The utility of ATF3 in distinguishing cutaneous squamous cell carcinoma among other cutaneous epithelial neoplasms

Department of Pathology, Section of Dermatopathology, The University of Texas MD Anderson Cancer Center, Houston, TX 77030, USA.
Journal of Cutaneous Pathology (Impact Factor: 1.58). 07/2012; 39(8):762-8. DOI: 10.1111/j.1600-0560.2012.01938.x
Source: PubMed


The histopathologic distinction between benign and malignant cutaneous keratinocytic proliferations can pose a difficult diagnostic challenge - often with important clinical implications. Activating transcription factor 3 (ATF3) has emerged as a potential biomarker which may aid in the segregation of these lesions, and we hypothesize that ATF3 expression may be a specific marker of cutaneous squamous cell carcinoma (SCC).
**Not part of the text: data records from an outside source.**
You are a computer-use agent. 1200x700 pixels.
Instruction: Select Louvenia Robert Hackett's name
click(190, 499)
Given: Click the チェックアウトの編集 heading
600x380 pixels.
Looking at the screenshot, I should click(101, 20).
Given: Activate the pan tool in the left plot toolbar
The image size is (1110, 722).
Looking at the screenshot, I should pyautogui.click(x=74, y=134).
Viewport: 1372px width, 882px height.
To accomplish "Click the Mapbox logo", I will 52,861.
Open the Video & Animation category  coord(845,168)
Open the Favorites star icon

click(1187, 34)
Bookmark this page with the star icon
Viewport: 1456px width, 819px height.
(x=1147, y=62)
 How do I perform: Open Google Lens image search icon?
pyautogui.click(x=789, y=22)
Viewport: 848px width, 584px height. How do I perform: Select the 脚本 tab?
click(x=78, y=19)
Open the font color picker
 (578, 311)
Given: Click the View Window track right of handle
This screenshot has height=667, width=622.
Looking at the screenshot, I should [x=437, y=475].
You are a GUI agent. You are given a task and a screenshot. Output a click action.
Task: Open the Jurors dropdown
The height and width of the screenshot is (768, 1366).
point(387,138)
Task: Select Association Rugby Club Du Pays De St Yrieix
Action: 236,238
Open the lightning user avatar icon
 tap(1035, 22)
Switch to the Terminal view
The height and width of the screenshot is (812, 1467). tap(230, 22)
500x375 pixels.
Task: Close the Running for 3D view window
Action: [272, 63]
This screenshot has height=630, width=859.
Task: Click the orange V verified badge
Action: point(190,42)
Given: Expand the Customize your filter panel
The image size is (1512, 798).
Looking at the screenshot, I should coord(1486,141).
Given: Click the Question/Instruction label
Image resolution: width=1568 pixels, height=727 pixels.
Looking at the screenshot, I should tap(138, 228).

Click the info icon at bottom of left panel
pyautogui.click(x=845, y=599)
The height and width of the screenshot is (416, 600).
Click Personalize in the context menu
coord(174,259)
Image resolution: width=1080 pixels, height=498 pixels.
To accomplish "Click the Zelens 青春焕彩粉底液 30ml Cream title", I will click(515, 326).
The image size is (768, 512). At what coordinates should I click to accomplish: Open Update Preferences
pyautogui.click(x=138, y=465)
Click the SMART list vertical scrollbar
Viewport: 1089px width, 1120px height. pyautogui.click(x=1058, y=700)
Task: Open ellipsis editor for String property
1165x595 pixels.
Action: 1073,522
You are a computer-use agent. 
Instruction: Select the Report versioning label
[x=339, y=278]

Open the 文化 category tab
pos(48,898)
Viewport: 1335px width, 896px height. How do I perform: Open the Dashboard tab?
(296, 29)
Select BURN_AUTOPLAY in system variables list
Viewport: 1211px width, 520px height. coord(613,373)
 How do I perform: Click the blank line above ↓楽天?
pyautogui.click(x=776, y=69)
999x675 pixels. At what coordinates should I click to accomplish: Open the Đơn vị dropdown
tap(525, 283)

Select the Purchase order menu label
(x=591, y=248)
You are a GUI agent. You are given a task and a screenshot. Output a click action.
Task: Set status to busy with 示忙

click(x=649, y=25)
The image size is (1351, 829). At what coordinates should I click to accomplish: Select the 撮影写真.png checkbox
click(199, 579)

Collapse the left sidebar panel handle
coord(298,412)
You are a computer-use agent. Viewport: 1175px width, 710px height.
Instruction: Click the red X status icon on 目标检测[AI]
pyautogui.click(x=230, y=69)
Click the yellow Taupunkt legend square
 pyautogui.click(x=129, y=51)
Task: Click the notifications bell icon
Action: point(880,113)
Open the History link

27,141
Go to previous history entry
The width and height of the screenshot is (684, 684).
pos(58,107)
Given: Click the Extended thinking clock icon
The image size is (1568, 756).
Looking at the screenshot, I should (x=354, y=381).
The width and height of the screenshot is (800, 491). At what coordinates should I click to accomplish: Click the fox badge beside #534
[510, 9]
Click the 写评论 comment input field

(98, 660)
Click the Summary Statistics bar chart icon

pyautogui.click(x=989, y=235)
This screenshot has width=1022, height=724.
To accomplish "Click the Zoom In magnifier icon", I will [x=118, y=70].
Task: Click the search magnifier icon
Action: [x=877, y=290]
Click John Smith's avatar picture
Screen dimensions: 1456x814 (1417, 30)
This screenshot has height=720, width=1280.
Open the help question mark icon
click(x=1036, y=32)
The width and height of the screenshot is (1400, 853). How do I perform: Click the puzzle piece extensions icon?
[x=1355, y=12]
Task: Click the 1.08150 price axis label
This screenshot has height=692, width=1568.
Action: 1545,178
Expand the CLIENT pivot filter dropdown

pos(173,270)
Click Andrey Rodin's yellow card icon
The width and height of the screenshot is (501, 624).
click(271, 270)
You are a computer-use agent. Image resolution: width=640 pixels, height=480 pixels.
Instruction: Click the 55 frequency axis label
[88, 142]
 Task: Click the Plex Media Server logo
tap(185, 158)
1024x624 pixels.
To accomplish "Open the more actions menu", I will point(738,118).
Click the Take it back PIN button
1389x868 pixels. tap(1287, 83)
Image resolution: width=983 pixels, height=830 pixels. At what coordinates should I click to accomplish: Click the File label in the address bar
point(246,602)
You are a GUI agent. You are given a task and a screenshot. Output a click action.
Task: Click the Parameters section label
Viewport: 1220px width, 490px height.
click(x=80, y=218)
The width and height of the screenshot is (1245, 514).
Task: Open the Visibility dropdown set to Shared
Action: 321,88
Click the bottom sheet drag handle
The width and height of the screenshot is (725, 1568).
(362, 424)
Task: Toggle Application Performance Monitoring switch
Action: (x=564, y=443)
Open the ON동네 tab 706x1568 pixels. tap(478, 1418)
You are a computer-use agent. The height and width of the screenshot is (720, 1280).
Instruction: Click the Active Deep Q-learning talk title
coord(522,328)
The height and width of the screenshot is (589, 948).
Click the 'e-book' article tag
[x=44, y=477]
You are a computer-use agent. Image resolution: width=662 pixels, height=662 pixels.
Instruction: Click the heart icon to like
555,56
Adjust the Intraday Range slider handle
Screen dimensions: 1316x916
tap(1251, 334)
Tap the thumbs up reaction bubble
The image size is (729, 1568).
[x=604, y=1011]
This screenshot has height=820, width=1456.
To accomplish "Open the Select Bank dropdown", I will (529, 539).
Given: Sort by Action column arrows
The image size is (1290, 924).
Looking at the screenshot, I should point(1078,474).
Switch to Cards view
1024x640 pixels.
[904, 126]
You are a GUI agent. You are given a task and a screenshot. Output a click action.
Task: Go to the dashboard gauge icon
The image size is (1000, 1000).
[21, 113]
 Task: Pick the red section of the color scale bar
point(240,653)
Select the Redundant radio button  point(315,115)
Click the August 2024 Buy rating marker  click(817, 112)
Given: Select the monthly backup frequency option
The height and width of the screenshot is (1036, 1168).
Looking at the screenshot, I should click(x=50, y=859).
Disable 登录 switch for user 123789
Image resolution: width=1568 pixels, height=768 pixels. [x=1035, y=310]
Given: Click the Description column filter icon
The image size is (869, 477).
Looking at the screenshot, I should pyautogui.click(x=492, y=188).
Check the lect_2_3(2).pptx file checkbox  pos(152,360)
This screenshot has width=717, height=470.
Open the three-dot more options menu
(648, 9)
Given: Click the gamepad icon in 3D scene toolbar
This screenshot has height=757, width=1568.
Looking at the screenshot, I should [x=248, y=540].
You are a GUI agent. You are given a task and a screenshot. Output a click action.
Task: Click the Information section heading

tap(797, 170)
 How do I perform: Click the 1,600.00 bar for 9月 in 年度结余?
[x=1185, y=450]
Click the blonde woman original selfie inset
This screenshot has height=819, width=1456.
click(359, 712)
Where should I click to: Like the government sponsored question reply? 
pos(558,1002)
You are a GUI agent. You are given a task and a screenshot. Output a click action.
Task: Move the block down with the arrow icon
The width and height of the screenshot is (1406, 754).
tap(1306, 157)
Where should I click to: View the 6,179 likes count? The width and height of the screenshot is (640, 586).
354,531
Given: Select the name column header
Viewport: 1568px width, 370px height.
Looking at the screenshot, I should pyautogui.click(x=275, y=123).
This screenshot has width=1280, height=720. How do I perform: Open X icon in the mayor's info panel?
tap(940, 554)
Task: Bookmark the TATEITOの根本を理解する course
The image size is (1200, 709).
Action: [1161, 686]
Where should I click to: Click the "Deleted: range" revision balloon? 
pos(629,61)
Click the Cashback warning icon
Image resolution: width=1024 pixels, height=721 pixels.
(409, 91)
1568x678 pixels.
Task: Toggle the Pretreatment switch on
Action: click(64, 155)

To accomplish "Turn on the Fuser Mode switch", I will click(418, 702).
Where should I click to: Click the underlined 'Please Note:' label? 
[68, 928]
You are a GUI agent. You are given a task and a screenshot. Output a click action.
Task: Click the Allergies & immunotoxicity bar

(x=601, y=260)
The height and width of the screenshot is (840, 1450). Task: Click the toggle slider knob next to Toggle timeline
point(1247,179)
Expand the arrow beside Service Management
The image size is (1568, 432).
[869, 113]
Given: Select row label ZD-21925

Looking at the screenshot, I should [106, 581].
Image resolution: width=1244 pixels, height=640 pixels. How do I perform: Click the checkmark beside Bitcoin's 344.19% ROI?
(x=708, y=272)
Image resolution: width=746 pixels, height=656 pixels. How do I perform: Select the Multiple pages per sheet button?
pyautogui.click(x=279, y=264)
Using immunohistochemistry, we characterized ATF3 expression in a series of 126 cutaneous epithelial proliferations, including SCC (n = 27), basal cell carcinomas (BCC, n = 59), seborrheic keratoses with atypia (SK, n = 16), hyperplastic actinic keratoses (AK, n = 12) and prurigo nodularis cases (PN, n = 12). We showed strong, nuclear and/or nucleolar expression of ATF3 in a statistically significant number of cases of SCC compared to BCC, SK and PN. We conclude that ATF3 expression is a surrogate of malignancy (or pre-malignancy) in keratinocytic epithelial proliferations and thus helps distinguish SCC from other cutaneous epithelial neoplasms.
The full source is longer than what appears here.